## EXERCISE AIM
Please recast the rows below as a Markdown table with the columns Number and Line text. Begin at the line that has "Open the Alarm Active tile", stop after the last row, and leave out blank lines and the pictures.

## INFORMATION PROVIDED
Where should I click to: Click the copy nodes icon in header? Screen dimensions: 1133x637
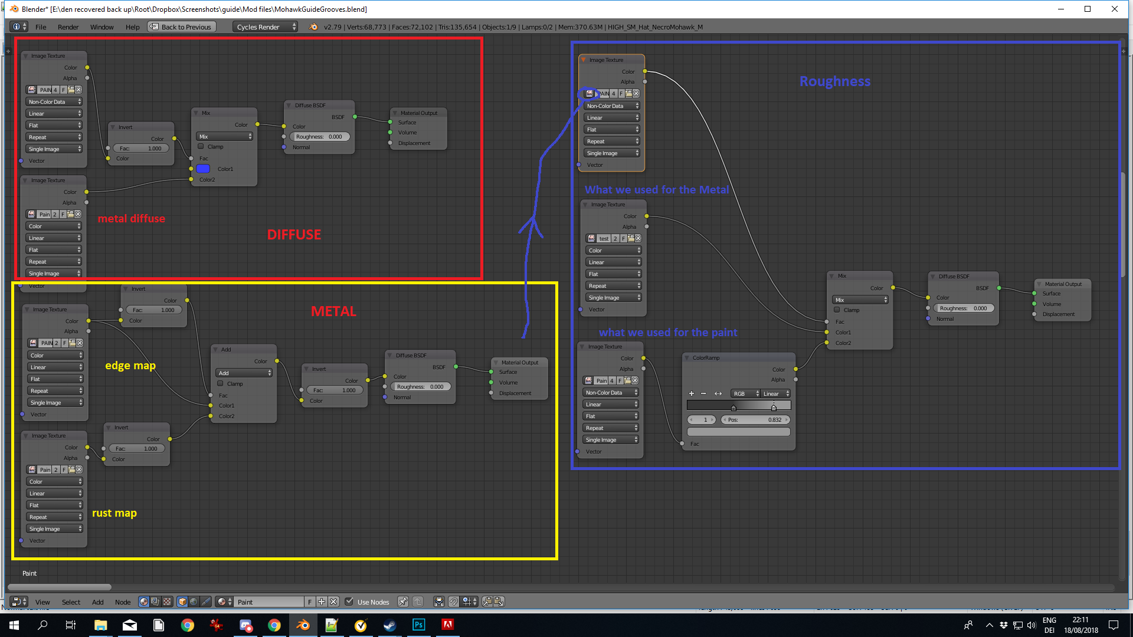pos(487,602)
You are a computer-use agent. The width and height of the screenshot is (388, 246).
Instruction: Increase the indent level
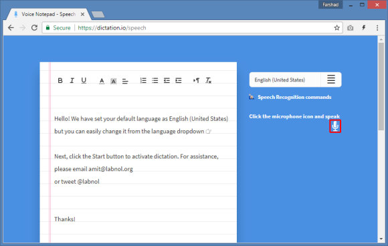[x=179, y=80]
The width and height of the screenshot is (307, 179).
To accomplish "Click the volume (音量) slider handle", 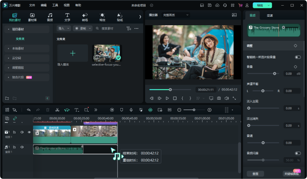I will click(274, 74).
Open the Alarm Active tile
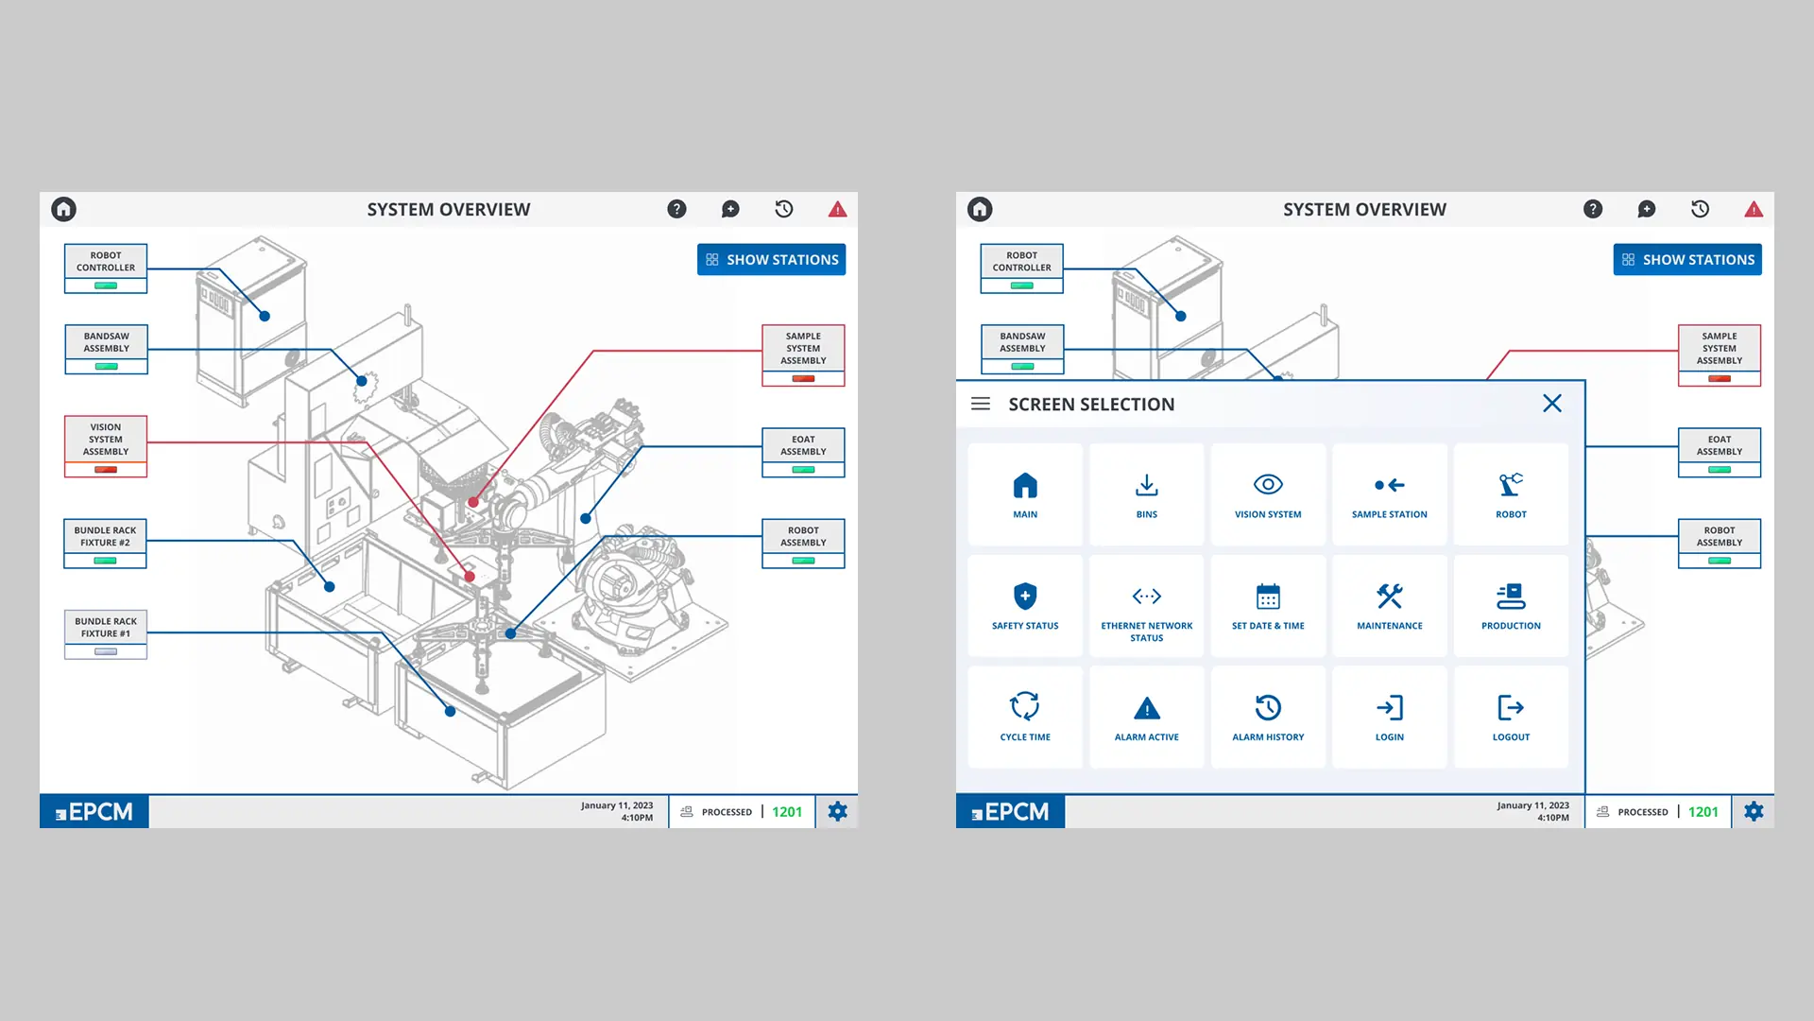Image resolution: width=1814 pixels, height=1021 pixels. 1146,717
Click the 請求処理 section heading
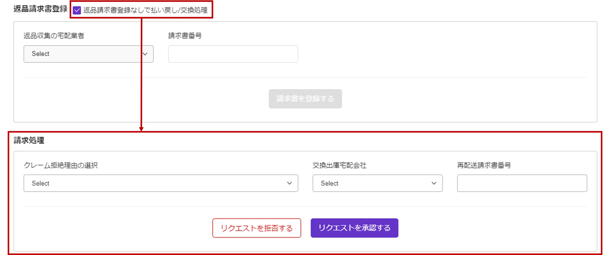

## WRITTEN ANSWER
| Number | Line text |
|---|---|
| 1 | Open the Alarm Active tile |
| 2 | Image resolution: width=1814 pixels, height=1021 pixels. 1146,717 |
| 3 | Click the 請求処理 section heading |